Task instructions
Up to and including the line with "Click the user management icon in toolbar", repeat every line of the listing exactly, beginning at the first.

== Given records

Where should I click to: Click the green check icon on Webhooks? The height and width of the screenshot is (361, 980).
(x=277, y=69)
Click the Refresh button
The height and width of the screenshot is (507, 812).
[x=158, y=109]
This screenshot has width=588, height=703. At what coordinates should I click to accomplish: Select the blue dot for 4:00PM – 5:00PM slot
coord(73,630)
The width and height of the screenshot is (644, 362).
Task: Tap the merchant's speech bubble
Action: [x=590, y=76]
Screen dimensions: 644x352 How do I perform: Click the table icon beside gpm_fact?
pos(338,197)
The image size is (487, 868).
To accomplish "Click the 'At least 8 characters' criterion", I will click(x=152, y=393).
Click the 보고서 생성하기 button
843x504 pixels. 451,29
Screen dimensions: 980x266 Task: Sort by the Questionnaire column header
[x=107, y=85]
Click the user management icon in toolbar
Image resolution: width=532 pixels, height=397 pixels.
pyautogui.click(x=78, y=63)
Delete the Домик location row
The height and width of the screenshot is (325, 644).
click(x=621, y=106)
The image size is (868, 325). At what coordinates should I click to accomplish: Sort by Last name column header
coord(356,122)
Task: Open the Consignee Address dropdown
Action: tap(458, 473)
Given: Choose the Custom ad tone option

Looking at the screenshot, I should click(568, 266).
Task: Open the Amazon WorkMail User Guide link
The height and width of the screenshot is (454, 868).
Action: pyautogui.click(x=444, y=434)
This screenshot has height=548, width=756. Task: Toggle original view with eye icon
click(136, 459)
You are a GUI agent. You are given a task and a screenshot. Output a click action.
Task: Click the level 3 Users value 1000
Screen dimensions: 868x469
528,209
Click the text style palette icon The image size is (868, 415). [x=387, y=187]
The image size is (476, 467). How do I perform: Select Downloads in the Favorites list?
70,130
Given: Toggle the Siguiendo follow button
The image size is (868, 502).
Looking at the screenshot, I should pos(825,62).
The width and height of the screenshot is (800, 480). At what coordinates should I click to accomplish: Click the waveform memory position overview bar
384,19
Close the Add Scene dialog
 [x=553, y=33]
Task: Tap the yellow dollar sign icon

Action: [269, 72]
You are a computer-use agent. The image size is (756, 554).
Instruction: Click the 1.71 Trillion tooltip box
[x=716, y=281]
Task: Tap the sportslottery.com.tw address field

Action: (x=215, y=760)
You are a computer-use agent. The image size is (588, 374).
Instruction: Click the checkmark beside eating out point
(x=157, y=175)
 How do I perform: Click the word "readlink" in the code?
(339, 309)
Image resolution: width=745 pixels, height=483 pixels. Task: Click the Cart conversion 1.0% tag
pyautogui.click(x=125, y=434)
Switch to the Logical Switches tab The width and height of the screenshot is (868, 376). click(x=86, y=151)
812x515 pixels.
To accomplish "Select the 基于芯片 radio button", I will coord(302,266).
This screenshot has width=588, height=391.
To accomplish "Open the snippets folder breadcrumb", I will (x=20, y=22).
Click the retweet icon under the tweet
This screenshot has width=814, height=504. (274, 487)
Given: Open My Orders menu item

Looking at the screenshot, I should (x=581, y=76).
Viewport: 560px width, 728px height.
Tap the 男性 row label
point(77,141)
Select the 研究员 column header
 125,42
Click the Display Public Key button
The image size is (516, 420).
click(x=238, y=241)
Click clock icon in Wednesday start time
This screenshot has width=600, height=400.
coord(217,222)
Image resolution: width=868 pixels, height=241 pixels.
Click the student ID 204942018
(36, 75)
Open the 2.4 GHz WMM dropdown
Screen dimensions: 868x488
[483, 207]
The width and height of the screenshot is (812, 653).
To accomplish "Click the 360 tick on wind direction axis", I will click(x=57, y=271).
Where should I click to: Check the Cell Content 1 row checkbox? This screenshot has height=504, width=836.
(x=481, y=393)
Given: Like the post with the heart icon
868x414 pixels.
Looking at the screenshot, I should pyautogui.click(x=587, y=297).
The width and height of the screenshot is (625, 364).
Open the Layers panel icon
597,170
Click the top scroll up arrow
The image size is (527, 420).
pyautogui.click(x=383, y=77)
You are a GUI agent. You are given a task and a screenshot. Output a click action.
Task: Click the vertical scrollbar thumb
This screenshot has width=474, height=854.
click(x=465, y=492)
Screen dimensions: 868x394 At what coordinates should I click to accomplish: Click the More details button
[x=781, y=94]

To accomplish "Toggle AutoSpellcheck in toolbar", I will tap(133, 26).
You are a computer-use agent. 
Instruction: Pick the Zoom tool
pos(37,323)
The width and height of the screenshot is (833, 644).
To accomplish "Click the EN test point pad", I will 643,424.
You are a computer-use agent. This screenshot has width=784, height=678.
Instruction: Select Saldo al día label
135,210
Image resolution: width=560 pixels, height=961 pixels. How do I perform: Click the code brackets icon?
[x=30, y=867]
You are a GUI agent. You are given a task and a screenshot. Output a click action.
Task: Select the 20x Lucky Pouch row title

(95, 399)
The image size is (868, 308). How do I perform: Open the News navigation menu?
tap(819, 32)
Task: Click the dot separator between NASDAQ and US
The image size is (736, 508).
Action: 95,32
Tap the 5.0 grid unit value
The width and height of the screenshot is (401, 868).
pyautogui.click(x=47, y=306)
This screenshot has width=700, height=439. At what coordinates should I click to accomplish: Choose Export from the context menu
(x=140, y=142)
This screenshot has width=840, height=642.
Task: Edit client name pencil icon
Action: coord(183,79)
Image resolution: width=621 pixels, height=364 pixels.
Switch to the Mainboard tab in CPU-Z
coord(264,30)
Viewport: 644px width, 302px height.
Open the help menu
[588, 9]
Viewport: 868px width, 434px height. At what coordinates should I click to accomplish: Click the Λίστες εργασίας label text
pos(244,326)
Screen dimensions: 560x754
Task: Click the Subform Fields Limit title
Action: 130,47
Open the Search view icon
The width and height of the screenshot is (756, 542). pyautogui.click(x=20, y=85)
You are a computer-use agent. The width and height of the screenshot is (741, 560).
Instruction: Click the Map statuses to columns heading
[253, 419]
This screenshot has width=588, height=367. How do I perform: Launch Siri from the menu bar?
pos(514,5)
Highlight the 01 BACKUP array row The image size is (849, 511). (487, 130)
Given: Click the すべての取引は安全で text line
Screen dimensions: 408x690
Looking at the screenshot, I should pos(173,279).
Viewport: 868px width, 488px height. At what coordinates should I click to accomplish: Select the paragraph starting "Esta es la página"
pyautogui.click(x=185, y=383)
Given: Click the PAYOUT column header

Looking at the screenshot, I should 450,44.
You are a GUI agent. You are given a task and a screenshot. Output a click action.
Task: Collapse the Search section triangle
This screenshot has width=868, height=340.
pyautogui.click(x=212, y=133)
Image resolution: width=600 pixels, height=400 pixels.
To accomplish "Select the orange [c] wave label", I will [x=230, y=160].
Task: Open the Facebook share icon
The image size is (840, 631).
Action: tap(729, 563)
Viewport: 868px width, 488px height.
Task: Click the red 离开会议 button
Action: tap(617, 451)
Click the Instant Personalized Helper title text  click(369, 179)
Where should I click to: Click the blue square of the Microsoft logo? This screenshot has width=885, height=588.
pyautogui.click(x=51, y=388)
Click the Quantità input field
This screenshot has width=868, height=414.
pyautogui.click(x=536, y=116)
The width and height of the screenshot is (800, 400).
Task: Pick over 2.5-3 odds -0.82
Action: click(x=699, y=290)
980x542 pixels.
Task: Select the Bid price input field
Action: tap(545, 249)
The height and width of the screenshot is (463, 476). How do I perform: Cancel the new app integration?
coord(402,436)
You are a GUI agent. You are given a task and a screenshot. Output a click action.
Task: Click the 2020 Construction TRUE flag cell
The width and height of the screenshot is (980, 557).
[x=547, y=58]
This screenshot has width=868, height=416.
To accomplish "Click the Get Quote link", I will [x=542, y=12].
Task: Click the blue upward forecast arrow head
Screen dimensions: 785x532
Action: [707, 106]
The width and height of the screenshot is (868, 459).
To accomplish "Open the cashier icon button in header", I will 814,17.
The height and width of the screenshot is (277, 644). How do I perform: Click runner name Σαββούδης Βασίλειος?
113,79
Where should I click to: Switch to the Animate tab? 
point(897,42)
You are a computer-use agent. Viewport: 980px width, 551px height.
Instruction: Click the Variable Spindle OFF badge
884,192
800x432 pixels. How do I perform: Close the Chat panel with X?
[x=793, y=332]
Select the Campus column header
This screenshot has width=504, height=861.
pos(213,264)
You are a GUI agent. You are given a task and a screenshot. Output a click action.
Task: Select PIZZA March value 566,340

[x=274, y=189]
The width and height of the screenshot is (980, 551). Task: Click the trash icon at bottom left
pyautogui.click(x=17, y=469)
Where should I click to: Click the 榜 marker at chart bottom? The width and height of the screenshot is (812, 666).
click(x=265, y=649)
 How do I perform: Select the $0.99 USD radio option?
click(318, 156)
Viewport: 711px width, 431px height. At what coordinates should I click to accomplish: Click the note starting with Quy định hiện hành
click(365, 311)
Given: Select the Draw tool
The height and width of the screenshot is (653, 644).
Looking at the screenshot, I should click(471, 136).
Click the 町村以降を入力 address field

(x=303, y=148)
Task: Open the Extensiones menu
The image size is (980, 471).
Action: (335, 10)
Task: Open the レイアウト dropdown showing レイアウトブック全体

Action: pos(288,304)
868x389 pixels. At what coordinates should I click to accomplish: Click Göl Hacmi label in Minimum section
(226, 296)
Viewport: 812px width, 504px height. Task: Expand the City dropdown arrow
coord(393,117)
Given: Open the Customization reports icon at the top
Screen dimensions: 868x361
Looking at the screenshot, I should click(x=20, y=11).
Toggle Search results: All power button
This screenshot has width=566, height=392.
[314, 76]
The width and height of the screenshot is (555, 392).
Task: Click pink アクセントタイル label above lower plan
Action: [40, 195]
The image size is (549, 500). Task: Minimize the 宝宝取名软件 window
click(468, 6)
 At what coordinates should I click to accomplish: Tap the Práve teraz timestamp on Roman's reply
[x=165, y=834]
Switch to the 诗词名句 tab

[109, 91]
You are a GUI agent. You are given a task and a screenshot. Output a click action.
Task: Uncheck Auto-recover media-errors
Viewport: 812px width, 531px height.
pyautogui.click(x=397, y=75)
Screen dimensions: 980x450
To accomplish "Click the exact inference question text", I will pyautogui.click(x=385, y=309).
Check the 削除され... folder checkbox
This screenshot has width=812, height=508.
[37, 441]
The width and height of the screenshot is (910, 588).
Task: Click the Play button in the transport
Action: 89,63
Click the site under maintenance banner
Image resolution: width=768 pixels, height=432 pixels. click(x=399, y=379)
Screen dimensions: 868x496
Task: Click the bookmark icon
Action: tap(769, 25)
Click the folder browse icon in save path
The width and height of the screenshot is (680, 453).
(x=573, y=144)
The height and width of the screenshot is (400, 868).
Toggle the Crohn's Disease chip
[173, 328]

====

Exercise result
Where should I click to: Click the green check icon on Webhooks? The height and width of the screenshot is (361, 980).
(x=277, y=69)
Click the Refresh button
The height and width of the screenshot is (507, 812).
[x=158, y=109]
This screenshot has width=588, height=703. At what coordinates should I click to accomplish: Select the blue dot for 4:00PM – 5:00PM slot
coord(73,630)
The width and height of the screenshot is (644, 362).
Task: Tap the merchant's speech bubble
Action: [x=590, y=76]
Screen dimensions: 644x352 How do I perform: Click the table icon beside gpm_fact?
pos(338,197)
The image size is (487, 868).
To accomplish "Click the 'At least 8 characters' criterion", I will click(x=152, y=393).
Click the 보고서 생성하기 button
843x504 pixels. 451,29
Screen dimensions: 980x266 Task: Sort by the Questionnaire column header
[x=107, y=85]
Click the user management icon in toolbar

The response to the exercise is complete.